Wednesday, February 13, 2013

Valentine's Day Reading and Marriage In The Movies

From Groundhog's Day thru Valentines Day, we traditionally spend a lot of time reading love stories and watching romantic movies.  As I've pointed out in this blog in past years, Hollywood sometimes does romance well, but rarely love itself.  And marriage?

Well, that's the subject of a new book by film historian Jeanine Basinger:  I DO AND I DON'T:  A HISTORY OF MARRIAGE IN THE MOVIES.  The author deconstructs the social history of marriages in what individual marriage films exist--and she finds more of them than I had ever imagined possible.  It occurs to me now that she missed Friendly Persuasion, with Gary Cooper and Dorothy McGuire, based upon the novel by Jessamyn West, but all of our other favorites are in here.

Last week, Two For The Road was on one of the local television channels.  I thought more of the film when I was younger.  Audrey Hepburn was eleven years older than Albert Finney, although you can't see that in the film.
Cooper in Friendly Persuasion

Basinger says that in Two For The Road, the married couple are staying together despite their ups and downs, and that the traditional marriage film formula of "affirm, question, reaffirm, and resolve" is challenged.  It is reconstituted as "question, affirm (in past tense), resolve, reaffirm."  She says, "It's a difficult form to make work despite its initial honesty.  It works against itself."

She discusses marriage in television shows too, including Ozzie And Harriet and The Donna Reed Show.  But in Basinger's opinion, one of the finest shows ever presented on marriage was Friday Night Lights (with Kyle Chandler and Connie Britton), and she takes several pages to explain why she thinks so.  She says, "Friday Night Lights is not really a show about football.  It's a show about how marriage works when it actually does work."
Albert Finney and Audrey Hepburn

"In all the movies about marriage I watched, I observed a constant attempt to find the best strategy...Satirize it, romanticize it, criticize it, idolize it.  Pretend the couple weren't really married.  Tell the story in flashbacks.  Reverse the roles so the woman was smarter, richer, higher ranked than the man.  Make it really about divorce...These constant strategies made it necessary to shape a marriage story into something constructed, plotted, designed."

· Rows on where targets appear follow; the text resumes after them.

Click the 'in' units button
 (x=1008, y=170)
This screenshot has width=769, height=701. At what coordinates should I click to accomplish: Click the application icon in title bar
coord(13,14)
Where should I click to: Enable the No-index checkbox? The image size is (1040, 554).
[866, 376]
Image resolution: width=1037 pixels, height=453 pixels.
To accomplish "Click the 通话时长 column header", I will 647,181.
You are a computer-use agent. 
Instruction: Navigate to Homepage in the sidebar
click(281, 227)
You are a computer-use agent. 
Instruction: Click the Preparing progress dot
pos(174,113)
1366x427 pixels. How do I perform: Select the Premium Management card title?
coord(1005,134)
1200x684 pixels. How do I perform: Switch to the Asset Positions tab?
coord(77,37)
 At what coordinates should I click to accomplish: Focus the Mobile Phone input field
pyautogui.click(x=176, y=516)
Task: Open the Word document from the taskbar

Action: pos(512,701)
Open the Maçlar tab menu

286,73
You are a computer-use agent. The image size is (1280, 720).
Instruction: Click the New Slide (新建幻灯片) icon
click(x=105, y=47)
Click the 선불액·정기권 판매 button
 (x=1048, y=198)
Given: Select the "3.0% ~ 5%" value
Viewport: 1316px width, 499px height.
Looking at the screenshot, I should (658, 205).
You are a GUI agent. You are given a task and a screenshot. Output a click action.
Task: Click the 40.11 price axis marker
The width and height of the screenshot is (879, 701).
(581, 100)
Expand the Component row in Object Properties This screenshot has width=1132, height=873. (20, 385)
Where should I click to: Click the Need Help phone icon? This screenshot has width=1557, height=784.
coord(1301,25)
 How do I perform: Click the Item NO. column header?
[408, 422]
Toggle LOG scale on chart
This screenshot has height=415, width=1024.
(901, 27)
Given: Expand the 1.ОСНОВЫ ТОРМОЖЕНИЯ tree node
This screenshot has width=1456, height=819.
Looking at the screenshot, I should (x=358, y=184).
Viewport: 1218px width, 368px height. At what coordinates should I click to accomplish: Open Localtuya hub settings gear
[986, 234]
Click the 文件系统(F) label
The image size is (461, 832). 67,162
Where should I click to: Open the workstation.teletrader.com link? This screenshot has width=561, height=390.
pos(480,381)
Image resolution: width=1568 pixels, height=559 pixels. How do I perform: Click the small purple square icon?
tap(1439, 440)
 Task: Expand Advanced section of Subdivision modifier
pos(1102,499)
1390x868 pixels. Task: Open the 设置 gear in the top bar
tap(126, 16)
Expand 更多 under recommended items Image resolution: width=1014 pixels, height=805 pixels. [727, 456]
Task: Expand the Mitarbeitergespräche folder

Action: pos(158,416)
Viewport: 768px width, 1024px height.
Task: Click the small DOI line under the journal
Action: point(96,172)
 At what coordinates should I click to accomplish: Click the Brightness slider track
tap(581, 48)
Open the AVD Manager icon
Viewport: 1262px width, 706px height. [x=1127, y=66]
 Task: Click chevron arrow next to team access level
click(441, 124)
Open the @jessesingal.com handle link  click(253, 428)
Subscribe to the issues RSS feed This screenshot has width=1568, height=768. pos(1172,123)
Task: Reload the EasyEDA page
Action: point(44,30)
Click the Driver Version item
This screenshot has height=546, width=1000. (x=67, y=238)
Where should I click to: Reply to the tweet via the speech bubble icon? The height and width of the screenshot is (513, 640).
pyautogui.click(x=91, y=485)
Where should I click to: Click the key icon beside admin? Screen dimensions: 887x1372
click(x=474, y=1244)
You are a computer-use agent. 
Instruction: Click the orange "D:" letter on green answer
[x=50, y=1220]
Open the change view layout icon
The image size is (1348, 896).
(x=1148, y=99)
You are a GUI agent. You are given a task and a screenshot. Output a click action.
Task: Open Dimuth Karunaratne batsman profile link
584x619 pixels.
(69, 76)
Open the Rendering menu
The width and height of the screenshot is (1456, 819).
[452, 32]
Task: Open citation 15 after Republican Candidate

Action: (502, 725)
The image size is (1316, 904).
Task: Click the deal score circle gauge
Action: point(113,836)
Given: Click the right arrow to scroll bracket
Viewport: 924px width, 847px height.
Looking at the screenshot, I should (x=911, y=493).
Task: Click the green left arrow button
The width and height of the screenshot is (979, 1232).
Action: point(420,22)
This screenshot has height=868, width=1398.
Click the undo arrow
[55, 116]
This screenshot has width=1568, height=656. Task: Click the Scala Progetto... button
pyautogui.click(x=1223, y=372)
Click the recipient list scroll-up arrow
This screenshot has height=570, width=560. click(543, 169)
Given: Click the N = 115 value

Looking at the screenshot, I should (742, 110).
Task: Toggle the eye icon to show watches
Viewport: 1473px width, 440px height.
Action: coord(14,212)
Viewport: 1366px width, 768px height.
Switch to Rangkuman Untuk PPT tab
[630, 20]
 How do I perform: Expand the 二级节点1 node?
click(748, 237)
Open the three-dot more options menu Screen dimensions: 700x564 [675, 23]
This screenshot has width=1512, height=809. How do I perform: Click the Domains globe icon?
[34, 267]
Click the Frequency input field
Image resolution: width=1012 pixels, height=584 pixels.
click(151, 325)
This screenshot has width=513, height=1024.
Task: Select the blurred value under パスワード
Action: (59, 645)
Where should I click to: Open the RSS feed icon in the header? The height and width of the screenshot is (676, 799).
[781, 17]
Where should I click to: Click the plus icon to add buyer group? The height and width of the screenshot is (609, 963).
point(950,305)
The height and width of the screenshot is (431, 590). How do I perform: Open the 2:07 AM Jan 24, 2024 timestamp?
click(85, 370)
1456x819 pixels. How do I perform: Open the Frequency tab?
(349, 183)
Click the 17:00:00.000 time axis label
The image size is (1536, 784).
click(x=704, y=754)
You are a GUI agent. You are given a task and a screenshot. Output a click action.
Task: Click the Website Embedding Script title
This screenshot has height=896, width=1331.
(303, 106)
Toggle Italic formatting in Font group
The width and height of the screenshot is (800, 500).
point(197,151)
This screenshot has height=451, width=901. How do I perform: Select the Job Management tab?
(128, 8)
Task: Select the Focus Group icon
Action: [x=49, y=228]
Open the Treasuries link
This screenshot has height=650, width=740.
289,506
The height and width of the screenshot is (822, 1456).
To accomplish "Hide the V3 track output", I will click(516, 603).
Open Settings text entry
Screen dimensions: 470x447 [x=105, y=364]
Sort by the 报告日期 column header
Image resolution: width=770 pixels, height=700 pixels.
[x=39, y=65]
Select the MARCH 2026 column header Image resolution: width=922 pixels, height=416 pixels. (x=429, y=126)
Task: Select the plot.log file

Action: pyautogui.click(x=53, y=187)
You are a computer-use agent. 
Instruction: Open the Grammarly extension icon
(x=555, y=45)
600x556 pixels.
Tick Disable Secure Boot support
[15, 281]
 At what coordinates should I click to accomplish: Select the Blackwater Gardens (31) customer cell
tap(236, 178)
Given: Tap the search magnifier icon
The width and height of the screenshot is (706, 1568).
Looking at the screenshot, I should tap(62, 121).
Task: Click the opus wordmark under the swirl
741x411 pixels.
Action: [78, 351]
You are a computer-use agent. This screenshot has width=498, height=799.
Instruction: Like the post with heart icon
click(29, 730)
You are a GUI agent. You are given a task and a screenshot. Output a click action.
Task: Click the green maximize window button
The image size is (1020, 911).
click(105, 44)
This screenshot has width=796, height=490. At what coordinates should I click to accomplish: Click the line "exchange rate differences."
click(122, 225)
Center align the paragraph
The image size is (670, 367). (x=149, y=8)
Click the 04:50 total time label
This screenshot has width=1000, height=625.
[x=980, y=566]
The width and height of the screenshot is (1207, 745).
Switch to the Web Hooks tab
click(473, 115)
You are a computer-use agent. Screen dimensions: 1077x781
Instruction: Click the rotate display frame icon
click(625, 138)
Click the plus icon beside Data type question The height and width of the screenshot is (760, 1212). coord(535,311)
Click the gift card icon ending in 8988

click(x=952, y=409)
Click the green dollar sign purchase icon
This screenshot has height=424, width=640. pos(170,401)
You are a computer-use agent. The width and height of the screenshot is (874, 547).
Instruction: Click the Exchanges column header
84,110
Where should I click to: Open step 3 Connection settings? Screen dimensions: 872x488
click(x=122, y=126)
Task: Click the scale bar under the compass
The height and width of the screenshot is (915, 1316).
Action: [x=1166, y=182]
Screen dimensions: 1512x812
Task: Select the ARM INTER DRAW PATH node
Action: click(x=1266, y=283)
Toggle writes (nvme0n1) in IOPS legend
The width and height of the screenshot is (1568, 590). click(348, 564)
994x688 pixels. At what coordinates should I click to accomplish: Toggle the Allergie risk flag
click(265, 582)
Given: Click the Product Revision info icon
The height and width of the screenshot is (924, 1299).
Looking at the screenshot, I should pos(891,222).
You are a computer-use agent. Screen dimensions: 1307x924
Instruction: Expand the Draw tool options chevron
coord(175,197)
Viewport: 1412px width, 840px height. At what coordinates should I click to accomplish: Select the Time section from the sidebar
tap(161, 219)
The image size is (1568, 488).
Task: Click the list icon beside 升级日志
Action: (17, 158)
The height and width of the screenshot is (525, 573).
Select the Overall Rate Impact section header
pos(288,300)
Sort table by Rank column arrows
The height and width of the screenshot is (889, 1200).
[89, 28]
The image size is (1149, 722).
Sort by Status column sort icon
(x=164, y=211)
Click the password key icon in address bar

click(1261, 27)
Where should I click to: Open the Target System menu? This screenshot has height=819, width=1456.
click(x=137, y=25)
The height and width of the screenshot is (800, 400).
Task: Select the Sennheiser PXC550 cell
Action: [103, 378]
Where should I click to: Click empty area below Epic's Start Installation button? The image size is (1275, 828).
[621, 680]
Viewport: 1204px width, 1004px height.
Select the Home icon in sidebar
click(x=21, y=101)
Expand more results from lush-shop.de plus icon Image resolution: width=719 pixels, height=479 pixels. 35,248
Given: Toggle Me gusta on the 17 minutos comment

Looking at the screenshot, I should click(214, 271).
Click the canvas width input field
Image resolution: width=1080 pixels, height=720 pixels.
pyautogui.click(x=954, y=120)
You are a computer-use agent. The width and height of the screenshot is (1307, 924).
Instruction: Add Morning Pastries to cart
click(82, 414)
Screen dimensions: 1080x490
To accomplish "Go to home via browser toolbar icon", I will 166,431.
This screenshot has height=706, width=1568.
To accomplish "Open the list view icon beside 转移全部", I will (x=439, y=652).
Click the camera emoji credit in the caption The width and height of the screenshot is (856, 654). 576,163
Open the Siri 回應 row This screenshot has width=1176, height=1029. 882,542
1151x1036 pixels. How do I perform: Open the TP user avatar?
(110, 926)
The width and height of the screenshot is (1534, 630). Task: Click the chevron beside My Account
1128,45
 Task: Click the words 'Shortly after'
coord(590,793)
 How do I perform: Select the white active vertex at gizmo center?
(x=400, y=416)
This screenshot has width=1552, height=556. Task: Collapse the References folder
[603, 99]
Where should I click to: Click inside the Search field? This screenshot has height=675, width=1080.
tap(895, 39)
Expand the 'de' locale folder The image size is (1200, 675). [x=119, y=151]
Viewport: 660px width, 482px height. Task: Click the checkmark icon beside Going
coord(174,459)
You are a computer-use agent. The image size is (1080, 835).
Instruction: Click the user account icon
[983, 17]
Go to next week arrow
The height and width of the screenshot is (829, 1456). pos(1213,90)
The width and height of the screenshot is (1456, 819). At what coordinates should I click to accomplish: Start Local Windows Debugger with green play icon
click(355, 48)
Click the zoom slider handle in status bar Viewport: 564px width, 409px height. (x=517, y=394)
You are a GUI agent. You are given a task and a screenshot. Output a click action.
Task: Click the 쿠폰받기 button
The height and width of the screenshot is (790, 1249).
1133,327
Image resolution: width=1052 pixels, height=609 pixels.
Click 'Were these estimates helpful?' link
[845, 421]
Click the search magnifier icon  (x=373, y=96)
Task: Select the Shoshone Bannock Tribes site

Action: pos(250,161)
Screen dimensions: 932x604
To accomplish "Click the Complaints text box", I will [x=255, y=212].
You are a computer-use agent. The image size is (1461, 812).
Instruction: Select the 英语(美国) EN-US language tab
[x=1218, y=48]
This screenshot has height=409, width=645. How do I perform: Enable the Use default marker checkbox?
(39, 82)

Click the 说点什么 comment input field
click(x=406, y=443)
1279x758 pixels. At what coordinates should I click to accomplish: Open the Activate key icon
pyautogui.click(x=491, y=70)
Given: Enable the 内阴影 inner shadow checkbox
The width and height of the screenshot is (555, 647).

"When I thought about all the marriages I viewed in movies--and television too--the Friday Night Lights marriage stood out for its lack of such strategies. . .  Over the five years it was on the air, there was no strategy for their marital story, no clever plot twists, no dream episodes, no other woman or man, no cheap theatrics or misunderstandings.  .  .she's loving, but so is he. . .The Taylor marriage was a marriage not governed by genre rules or assaulted by plot development."